Right-wing activist Matt Couch appeared on “The Todd Coconato Show” last week, where he declared that rather than getting vaccinated, wearing masks, and taking steps to limit the spread of the COVID-19 virus, people should be intentionally exposing themselves to the virus as a form of “self-inoculation.”

Couch, who earlier this year was forced to apologize for and retract his coverage of the murder of Democratic National Committee staffer Seth Rich after being sued by members of Rich’s family, insisted that people should do what soldiers did during the Revolutionary War when they intentionally infected themselves with smallpox in order to build immunity to the virus.
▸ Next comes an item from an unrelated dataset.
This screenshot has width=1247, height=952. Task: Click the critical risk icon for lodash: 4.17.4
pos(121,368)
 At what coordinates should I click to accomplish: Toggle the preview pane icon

“For the geniuses out there, let’s look at the smallpox that hit our troops in the Revolutionary War,” Couch said. “In 1777 … George Washington wrote to Dr. William Shippen, who was one of the main doctors in Philadelphia, about smallpox and how it was killing the troops. Do you know how they beat smallpox? Real simple: self-inoculation.”

“They didn’t beat smallpox by from hiding from it, from wearing masks, or running from it,” Couch continued. “They would make like an incision on their arm or their leg so they would get smallpox, and they knew that they were gonna lose some troops. So, when you hear what our founders did to win the Revolutionary War, and you realize that they self-inoculated—both Benedict Arnold and Benjamin Franklin, they basically expressed fears that the virus would be the Army’s ultimate downfall if they didn’t do the self-inoculation—and they listened to smart people. We didn’t have virologists back then, folks, but they were smart enough even then to figure this out. So, you know, Pastor Todd, if they can figure this out in 1777 and we’re having a problem with it now, it makes no sense.”

“Self-inoculation,” as Couch calls it, was really an early form of vaccination, and the “smart people” like George Washington knew that it was an effective way of preventing the spread of smallpox among the troops, which is precisely why he mandated that all soldiers be inoculated.

There is no small irony behind the fact that Couch is praising the effectiveness of vaccinations during the Revolutionary War while using it as an argument as to why people today should not get vaccinated.